#### Task objective
How many lines of these records hold the string "test"? Reply with the number alone.

═══ Information supplied ═══

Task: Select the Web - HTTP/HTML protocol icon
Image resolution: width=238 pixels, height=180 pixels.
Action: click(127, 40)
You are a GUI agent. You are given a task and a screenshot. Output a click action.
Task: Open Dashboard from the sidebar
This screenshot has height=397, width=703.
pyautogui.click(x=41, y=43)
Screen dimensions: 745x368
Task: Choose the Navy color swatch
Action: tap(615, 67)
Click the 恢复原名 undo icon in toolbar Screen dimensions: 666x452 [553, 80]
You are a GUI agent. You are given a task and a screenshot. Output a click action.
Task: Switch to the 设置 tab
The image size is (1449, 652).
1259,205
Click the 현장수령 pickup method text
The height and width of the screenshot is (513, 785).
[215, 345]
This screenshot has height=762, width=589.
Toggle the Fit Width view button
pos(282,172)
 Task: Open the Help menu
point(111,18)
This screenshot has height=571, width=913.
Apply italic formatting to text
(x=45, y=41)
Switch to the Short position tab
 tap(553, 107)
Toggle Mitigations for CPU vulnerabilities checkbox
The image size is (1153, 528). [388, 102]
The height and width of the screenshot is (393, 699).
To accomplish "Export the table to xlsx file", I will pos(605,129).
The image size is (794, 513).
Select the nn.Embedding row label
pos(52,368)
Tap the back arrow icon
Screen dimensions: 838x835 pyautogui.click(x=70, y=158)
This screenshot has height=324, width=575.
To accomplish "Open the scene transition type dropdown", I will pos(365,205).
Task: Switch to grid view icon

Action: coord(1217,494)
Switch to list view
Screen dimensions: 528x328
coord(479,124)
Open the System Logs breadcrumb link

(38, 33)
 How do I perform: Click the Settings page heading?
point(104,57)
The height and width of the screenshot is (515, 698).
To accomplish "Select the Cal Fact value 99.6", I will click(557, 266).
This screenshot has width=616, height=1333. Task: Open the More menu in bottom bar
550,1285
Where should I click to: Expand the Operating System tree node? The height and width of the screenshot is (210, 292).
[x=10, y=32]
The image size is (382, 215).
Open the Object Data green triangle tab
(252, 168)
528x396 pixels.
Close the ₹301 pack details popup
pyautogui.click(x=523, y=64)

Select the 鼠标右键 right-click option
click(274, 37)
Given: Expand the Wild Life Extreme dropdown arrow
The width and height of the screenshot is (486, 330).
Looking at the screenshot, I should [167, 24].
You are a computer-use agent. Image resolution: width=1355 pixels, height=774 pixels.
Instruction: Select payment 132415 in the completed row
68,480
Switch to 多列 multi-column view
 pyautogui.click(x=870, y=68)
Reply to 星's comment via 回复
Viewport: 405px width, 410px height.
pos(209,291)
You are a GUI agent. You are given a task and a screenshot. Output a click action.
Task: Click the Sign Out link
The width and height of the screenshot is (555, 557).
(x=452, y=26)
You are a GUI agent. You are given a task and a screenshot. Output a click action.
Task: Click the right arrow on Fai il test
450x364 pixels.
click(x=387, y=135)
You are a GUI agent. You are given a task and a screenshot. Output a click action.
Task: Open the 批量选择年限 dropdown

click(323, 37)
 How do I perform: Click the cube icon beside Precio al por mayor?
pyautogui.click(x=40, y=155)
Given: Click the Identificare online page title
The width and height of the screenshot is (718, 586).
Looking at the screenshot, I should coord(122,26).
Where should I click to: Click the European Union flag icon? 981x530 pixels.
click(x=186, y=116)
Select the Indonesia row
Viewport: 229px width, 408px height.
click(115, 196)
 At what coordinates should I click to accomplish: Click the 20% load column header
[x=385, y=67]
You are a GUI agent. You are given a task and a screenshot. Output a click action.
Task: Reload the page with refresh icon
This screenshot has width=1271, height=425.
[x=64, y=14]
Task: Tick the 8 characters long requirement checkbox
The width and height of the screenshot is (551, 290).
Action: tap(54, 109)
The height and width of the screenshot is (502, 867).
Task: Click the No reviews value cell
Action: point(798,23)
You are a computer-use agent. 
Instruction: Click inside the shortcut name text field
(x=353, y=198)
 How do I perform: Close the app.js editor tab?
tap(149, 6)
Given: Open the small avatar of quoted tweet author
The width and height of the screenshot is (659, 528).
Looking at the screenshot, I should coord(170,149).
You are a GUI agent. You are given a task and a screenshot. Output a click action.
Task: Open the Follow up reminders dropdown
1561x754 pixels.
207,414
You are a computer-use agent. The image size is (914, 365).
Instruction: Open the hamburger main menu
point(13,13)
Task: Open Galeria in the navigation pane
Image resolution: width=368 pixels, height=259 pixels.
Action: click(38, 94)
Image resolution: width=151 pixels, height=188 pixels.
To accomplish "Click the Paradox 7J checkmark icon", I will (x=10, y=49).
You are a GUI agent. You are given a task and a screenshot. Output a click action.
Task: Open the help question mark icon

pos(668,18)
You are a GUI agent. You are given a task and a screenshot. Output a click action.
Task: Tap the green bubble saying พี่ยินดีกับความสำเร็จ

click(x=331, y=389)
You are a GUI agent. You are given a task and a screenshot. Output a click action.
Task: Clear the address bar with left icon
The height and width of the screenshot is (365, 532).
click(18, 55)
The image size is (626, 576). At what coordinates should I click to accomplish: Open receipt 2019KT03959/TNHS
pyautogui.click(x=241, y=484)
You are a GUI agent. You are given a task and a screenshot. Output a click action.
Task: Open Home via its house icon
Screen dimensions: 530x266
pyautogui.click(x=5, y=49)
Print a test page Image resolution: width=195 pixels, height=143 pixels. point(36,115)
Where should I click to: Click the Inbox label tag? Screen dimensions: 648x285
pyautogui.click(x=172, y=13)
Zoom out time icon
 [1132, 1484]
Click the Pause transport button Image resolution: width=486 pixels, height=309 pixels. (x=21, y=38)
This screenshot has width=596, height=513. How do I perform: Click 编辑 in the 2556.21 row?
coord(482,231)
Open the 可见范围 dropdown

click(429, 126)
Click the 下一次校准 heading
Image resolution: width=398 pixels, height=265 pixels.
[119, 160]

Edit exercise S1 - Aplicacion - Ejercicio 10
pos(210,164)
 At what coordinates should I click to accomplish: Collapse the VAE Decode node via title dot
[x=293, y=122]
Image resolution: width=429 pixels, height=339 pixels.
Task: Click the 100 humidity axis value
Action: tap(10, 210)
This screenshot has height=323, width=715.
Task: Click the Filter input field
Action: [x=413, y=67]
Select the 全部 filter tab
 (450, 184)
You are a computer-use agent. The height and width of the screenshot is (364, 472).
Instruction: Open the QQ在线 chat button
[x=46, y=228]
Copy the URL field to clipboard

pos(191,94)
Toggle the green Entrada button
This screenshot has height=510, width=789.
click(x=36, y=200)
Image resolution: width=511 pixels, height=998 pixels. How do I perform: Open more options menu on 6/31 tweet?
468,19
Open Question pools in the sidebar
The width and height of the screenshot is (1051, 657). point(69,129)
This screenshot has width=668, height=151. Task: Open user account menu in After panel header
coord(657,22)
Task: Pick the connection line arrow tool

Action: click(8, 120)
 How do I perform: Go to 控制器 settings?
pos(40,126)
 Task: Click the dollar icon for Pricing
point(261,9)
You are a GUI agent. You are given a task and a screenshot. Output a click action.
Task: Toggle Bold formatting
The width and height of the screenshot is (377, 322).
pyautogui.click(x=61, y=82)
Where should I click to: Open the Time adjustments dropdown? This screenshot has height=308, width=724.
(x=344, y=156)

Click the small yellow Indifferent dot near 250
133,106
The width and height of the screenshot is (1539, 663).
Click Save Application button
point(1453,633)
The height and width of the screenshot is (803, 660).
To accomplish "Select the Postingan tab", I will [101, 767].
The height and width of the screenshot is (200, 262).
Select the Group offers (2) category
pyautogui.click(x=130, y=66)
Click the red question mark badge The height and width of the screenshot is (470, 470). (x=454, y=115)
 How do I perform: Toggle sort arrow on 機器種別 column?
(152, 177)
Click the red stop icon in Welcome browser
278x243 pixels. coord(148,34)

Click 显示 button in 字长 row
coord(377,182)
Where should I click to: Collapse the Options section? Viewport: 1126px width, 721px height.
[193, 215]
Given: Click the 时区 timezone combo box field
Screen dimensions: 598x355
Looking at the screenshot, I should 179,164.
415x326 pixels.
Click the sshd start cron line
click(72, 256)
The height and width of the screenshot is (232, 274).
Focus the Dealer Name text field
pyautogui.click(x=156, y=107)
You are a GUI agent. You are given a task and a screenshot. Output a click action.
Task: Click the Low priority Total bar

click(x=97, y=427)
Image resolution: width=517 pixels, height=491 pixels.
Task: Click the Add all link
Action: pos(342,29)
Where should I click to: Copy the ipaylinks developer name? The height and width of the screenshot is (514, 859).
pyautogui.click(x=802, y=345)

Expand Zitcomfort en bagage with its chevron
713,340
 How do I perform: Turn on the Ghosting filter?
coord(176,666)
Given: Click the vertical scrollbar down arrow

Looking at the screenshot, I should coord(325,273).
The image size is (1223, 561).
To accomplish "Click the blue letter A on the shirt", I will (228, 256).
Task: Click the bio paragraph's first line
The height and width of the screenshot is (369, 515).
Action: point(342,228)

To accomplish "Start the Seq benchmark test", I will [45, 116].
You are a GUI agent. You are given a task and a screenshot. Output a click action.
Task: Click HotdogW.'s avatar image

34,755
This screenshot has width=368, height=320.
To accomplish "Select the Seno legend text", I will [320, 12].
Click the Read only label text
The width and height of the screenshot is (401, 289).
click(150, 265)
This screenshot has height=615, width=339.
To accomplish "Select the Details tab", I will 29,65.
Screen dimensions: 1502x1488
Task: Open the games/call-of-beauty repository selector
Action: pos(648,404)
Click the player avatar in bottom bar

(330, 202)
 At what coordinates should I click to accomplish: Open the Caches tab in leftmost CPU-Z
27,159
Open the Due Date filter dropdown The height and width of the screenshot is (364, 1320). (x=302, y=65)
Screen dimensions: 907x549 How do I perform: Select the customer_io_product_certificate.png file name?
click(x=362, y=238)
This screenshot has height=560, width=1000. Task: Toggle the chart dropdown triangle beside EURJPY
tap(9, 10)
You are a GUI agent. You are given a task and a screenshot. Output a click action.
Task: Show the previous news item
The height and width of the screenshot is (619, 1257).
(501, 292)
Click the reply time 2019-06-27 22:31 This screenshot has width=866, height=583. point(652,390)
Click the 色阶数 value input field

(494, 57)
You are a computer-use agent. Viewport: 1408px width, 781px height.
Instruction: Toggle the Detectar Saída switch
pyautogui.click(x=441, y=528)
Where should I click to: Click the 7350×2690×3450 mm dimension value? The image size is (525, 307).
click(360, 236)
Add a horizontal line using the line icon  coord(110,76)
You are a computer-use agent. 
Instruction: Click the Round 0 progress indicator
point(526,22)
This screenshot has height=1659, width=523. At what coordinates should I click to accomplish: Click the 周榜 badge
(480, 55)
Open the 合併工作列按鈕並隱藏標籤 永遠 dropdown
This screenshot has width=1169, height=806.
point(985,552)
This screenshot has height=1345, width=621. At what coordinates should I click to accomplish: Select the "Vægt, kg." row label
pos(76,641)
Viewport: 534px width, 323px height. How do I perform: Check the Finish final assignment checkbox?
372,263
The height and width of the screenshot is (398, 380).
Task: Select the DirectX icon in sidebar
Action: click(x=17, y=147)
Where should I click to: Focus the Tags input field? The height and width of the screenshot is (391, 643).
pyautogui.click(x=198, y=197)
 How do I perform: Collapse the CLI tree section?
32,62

═══

#### Exercise solution
3